Task - Check the records below line by line. Give the count of lines with "computer", and nothing else.
(Source information begins)
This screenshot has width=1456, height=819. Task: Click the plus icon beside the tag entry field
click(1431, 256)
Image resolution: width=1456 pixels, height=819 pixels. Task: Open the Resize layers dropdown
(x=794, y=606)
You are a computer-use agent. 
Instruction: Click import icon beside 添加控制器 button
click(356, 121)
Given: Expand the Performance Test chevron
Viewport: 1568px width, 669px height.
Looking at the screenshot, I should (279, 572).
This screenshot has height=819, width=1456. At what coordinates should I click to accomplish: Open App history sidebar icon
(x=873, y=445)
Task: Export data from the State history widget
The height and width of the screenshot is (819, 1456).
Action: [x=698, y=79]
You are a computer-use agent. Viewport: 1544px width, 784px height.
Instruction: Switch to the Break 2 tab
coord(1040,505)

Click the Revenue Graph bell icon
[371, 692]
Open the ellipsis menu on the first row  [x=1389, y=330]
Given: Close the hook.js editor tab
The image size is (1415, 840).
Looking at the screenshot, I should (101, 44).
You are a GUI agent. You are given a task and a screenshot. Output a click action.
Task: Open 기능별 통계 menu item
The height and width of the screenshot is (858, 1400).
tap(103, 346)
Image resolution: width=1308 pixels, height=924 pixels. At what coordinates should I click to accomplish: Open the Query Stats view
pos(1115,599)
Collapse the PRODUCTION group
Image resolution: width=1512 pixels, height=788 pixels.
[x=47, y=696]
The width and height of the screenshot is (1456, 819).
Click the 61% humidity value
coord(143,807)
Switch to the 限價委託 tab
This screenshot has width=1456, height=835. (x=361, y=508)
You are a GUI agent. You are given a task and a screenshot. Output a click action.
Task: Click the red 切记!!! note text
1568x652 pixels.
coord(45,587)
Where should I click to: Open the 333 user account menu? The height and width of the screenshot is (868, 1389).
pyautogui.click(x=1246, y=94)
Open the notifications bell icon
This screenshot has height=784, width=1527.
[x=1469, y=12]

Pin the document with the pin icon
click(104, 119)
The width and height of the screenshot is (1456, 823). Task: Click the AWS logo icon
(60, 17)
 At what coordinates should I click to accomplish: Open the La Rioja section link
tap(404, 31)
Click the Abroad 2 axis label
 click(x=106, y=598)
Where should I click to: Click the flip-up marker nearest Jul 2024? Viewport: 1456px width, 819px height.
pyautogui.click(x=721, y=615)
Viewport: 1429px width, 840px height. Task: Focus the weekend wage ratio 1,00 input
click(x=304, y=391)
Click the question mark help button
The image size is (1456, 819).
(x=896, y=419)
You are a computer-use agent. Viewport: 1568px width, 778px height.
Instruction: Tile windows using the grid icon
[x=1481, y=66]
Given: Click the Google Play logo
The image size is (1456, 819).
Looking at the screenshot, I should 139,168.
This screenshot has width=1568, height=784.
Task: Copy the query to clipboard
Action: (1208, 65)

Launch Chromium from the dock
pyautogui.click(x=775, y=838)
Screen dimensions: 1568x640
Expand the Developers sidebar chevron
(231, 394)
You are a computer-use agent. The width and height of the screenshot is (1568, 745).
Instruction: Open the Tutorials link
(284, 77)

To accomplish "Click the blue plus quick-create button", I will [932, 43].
(Source information ends)
Response - 4